This is the GUMSHOE-powered Halfling Detective game that started off titled GUMFEET, then was announced unofficially as SHIRES OUT, then became FOOT PATROL for a bit, and is now officially called MERRYSHIRE DETECTIVE SOCIETY. It’s also been expanded - I’d originally pitched it as, well, half-sized, a humble little side project on the same scale as the original ESOTERRORISTS, but now that Robin’s the Creative Director at Pelgrane, he Creatively Directed me to make it bigger and to do a scenario anthology.

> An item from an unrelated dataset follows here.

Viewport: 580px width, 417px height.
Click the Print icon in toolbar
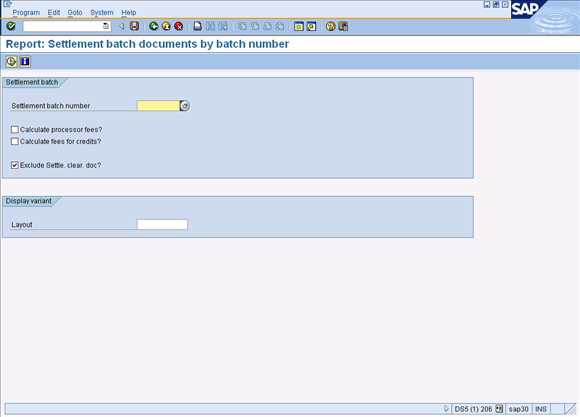tap(198, 26)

I could not make it bigger. I could, however, make it fatter, so I’ve been force-feeding it random tables and GM advice until it’s hardboiled foie gras. I’m really happy about the prospect of doing an adventure anthology, partly because the game’s supposed to have genuinely chewy challenging mysteries (the crunchy centre to the chocolate fun shell of Halfling nonsense), but also because I get to come up with silly titles. The current plan is for the anthology to contain four adventures:
The Hair of the Hare of the Heir
Two Corpses in a Trenchcoat
Orc and Pie
The Riddleton Reaver
I’ve been working on it in between a barrage of Trail of Cthulhu and Fear Itself stretch goals. No official ETA yet, but it’s going well. I’ll be running a demo at…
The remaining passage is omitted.